A few records:

= = = = = = =

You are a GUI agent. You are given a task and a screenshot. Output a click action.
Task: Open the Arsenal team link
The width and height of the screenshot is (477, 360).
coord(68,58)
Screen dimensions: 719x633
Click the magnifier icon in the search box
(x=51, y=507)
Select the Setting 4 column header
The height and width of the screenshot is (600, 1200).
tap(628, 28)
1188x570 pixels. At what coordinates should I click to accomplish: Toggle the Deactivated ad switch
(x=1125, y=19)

= = = = = = =

### Task objective
Please lay out the rows from the line containing "Screen dimensions: 719x633" through the end of the rows as a two-column CSV with the columns instruction and response. Give one line per row, with its text and its answer each in a single quoted field and line breaks replaced by spaces.

### Correct response
instruction,response
"Screen dimensions: 719x633 Click the magnifier icon in the search box","(x=51, y=507)"
"Select the Setting 4 column header The height and width of the screenshot is (600, 1200).","tap(628, 28)"
"1188x570 pixels. At what coordinates should I click to accomplish: Toggle the Deactivated ad switch","(x=1125, y=19)"